BEGIN Data listing

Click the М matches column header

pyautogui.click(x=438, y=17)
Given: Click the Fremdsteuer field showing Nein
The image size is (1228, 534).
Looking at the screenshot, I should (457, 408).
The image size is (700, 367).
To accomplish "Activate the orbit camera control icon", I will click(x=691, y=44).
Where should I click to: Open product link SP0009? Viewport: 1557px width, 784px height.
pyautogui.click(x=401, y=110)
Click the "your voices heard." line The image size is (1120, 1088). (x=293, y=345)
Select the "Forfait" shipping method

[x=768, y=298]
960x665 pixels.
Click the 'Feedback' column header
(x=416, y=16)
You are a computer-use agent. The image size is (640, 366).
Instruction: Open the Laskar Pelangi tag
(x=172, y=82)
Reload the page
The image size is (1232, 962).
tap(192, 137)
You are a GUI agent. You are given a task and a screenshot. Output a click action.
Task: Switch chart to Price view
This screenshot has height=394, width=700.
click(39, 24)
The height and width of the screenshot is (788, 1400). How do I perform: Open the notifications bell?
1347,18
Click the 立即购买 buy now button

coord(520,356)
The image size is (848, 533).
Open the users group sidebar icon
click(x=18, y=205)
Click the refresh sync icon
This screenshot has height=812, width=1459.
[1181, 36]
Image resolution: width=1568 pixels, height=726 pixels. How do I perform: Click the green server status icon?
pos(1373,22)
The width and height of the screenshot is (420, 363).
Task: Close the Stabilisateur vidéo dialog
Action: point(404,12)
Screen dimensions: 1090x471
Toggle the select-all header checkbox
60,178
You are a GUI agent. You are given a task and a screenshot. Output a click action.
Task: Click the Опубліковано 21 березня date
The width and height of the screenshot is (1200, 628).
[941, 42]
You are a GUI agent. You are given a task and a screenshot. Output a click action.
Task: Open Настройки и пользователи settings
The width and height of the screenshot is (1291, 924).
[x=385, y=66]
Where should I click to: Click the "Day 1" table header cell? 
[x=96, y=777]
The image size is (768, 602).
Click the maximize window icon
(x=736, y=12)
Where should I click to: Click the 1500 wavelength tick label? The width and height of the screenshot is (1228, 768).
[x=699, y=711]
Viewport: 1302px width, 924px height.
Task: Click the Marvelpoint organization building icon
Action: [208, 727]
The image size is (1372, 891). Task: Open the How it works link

END Data listing

■ Task to carry out: Output only an exact transcription of the lines above from the one with "Image resolution: width=1568" up to and including the one with "Task: Open Настройки и пользователи settings".

■ Written answer:
Image resolution: width=1568 pixels, height=726 pixels. How do I perform: Click the green server status icon?
pos(1373,22)
The width and height of the screenshot is (420, 363).
Task: Close the Stabilisateur vidéo dialog
Action: point(404,12)
Screen dimensions: 1090x471
Toggle the select-all header checkbox
60,178
You are a GUI agent. You are given a task and a screenshot. Output a click action.
Task: Click the Опубліковано 21 березня date
The width and height of the screenshot is (1200, 628).
[941, 42]
You are a GUI agent. You are given a task and a screenshot. Output a click action.
Task: Open Настройки и пользователи settings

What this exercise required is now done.